Configuration of IPv4 Link-Local Addresses (RFC 3927)
specifies how IP hosts can assign addresses in the absence of outside configuration information. That means assigning addresses without depending on information entered by a human user, and without depending on information obtained over the network from a special server, such as a DHCP server.
- Zeroconf Multicast Address Allocation Protocol (ZMAAP) (draft-ietf-zeroconf-zmaap-02.txt) defines how IP hosts can allocate multicast addresses in the absence of outside configuration information. This document was never published by the IETF, but the draft is made available here for historical interest.
- Simple IPv4LL implementation from Arthur van Hoff. For platforms that don’t already have IPv4LL support built-in, there are various third-party implementations, but they tend to rely on existing libraries which may not be present on all platforms.
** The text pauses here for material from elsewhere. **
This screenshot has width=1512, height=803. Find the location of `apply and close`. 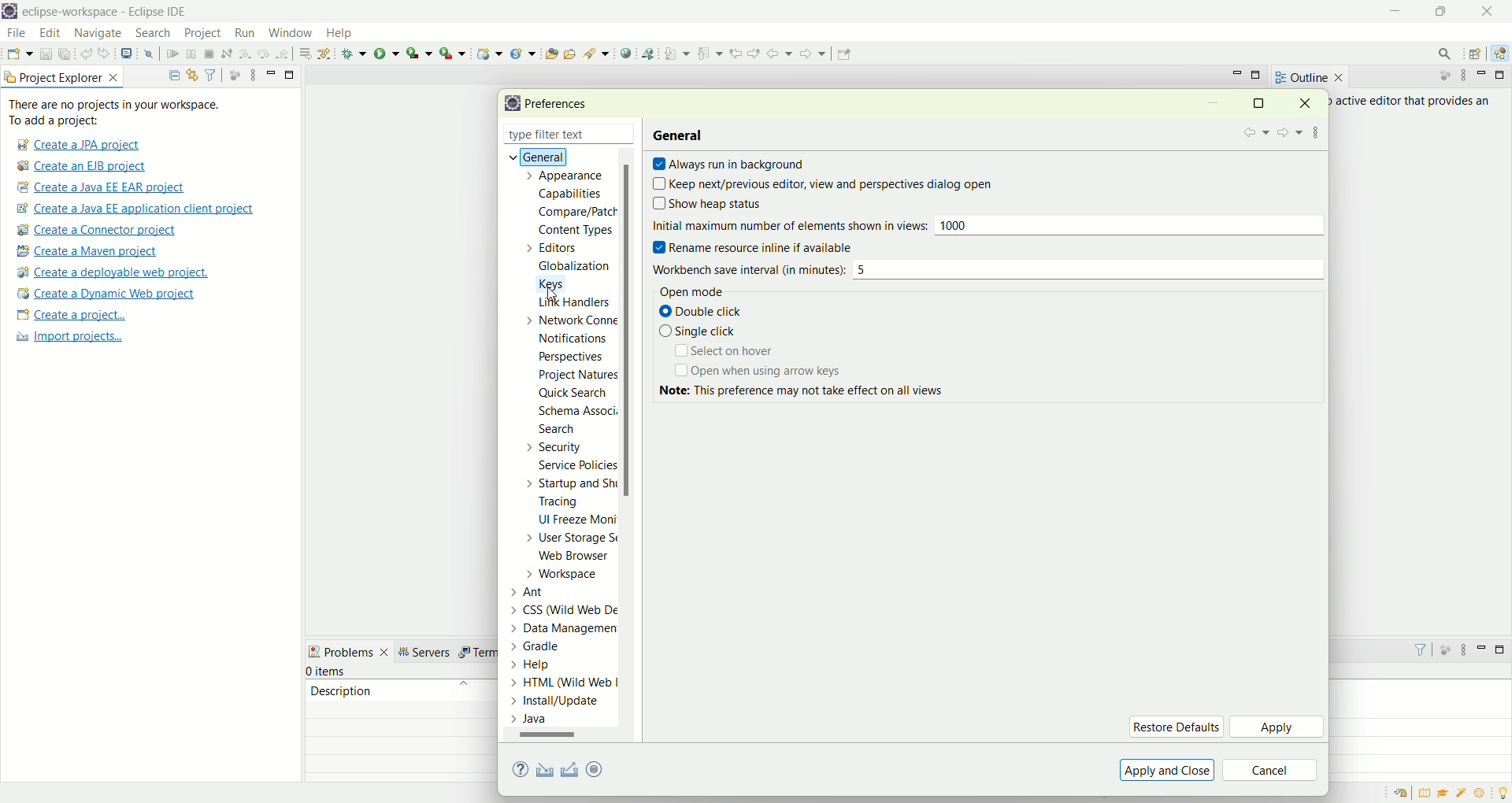

apply and close is located at coordinates (1165, 770).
This version is just 380 lines, and is self-contained and doesn’t depend on things like libpcap or similar packet capture libraries.
- Multicast DNS provides name-to-address translation and other DNS-like operations in the absence of a conventional DNS server.
- DNS Service Discovery uses DNS SRV records to provide simple service discovery (network browsing), and works with both conventional unicast DNS and with multicast DNS.
- May 2002:
Apple announced their Zero Configuration Networking solution under the product name
Rendezvous. Apple is keen to leave AppleTalk behind and move to all-IP networking, and Rendezvous makes that possible. Rendezvous is now used by iChat, iTunes, iPhoto, Safari, file sharing, printing, and just about every other piece of software that does networking on a Mac, including trusty old favorites like telnet, ssh, and ftp.
- April 2005:
Apple announces Bonjour, its new name for “Rendezvous 2”, including wide-area service registration and browsing, extending Rendezvous beyond the local link, inbound NAT traversal (with compatible NAT gateways), new programming APIs for Java programmers, and all of the above for Windows too. The iFelix technical suport pages include a good “HowTo” page including four step-by-step screen shots on Printing from Windows XP using Bonjour. (Actually, the first screen shot is the “Welcome” screen, and the last is the “Congratulations printer set up is complete” screen, so actually there are only two real steps — pick the printer, and verify that the Wizard picked the right driver.)
- December 2005:
Zero Configuration Networking: The Definitive Guide
by Daniel Steinberg and Stuart Cheshire, published by O’Reilly Media. There’s a wealth of information on the Web about Zeroconf, perhaps so much that it can be overwhelming. This book gathers the essential material into a single convenient source, describing how the protocols work, and giving programming examples in C, Java, Python, and Ruby. Whether you’re programming for Mac OS X, Windows, Linux, Solaris, FreeBSD (or any of the other supported Unix variants), or building a hardware device running an embedded OS like VxWorks, the cross-platform programming examples in this book will show you what you need to know to create a great Zeroconf product.
- June 2006: With the help of Apple’s Bonjour, setting up Windows XP to generate PDF from any Windows application that supports printing takes less than a minute and a half from startup. See the video on YouTube.
- June 2009: The Bonjour Sleep Proxy wakes your Mac automatically when you access it over the network.
- October 2013: Presto from Collobos Software is an AirPrint-compatible IPP print server that also implements enough of a DNS server to answer unicast DNS-SD queries for the print services it is offering, making it a Wide-Area AirPrint Server. This means that the printers it offers are visible to iOS AirPrint clients anywhere on a university or enterprise campus (and even remote clients connected via VPN), in contrast to conventional multicast-only AirPrint services, which are visible only to clients on the same local link.